Tenax Therapeutics plans to advance its lead compound, levosimendan, into a Phase 2 clinical trial to treat pulmonary hypertension (PH) associated with heart failure and preserved ejection fraction (PH-HFpEF) — a type of PH related to left heart disease.
The company, based in Morrisville, North Carolina, aims to start the clinical trial in late 2018, prompted by the positive feedback of clinical experts on PH and promising preliminary studies of the compound in PH-HFpEF patients.
Fewer than half of the 1.5 million Americans believed to have PH-HFpEF survive more than five years. No treatment is available for this disease, which encouraged Tenax to invest in a therapy for the illness.

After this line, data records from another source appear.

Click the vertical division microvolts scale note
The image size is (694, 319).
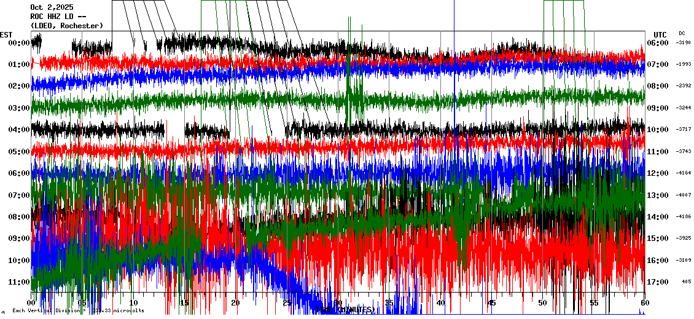pyautogui.click(x=77, y=310)
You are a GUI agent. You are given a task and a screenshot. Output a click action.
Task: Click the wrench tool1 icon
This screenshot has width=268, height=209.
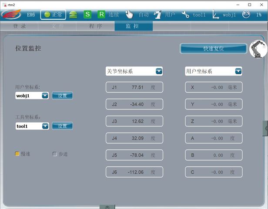click(185, 14)
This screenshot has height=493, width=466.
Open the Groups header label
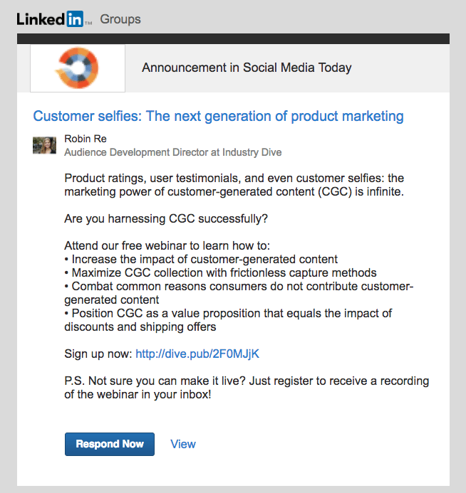click(x=120, y=19)
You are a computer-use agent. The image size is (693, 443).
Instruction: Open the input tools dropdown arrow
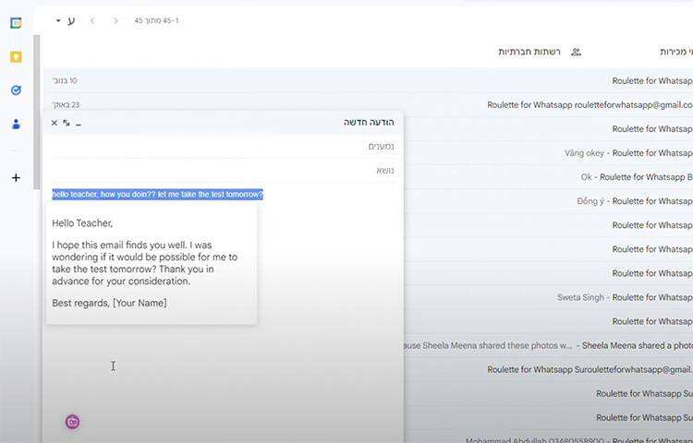coord(58,20)
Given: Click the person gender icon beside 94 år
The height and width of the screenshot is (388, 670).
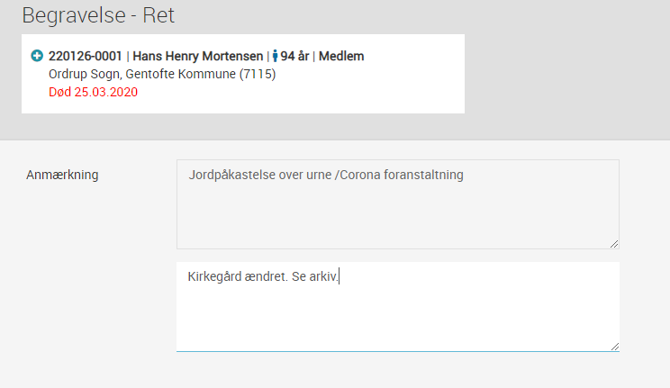Looking at the screenshot, I should 276,56.
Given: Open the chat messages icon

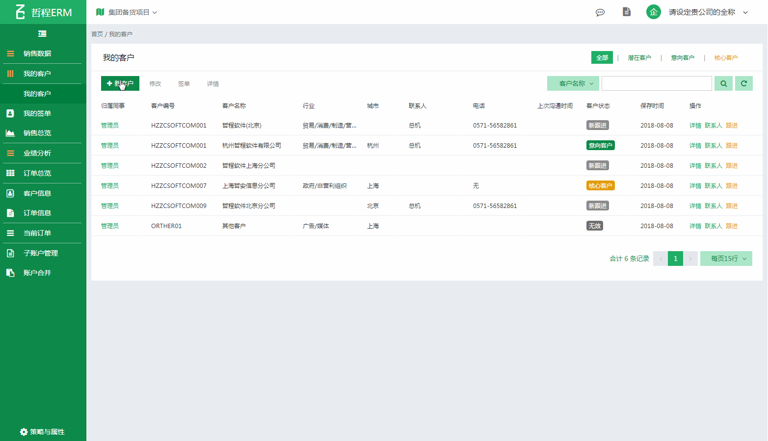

Some of possible favorable effects of levosimendan include the ability to improve right heart failure — a common condition among PH-HFpEF patients — and lower elevated pulmonary wedge pressures.
“PH-HFpEF is a serious public health problem that is becoming a common cause of pulmonary hypertension for which there are no effective treatments,” Dr. Stuart Rich, MD, director of the Pulmonary Vascular Disease Program at Chicago’s Bluhm Cardiovascular Institute, said in a press release. “The novel mechanisms of action of levosimendan, supported by published data from trials in pulmonary hypertension, as well as left and right ventricular failure, provide a strong rationale for the development of levosimendan in PH-HFpEF.”
Levosimendan is a calcium sensitizer known for its ability to increase heart contractibility, as well as its vasodilatory and cardioprotective effects. Doctors currently use it to treat heart failure in hospitalized patients. The drug has not won regulatory approval from the U.S. Food and Drug Administration (FDA); in European countries, it’s sold under the label Simdax.
Tenax owns the U.S. rights to commercialize and develop levosimendan, and recently completed a Phase 3 clinical trial for a levosimendan-based medicine, LEVO-CTS, to improve clinical outcomes in patients who undergo cardiac surgery.
The company now hopes to speed clinical development of levosimendan as a therapy for PH-HFpEF, and already asked the FDA for pre-investigational drug approval.
“Our advisors’ strong support for this development plan, combined with the significant commercial value that it could represent, makes us very excited to execute this new clinical development strategy.” said Tenax’s interim CEO, Michael Jebsen.
Ana is a molecular biologist with a passion for discovery and communication. As a science writer, she looks for connecting the public, in particular patients and healthcare providers, with clear and quality information about the latest medical advances. Ana holds a Ph.D. in Biomedical Sciences from the University of Lisbon, Portugal, where she specialized in infectious diseases, epigenetics, and gene expression.
Ana is a molecular biologist with a passion for discovery and communication. As a science writer, she looks for connecting the public, in particular patients and healthcare providers, with clear and quality information about the latest medical advances. Ana holds a Ph.D. in Biomedical Sciences from the University of Lisbon, Portugal, where she specialized in infectious diseases, epigenetics, and gene expression.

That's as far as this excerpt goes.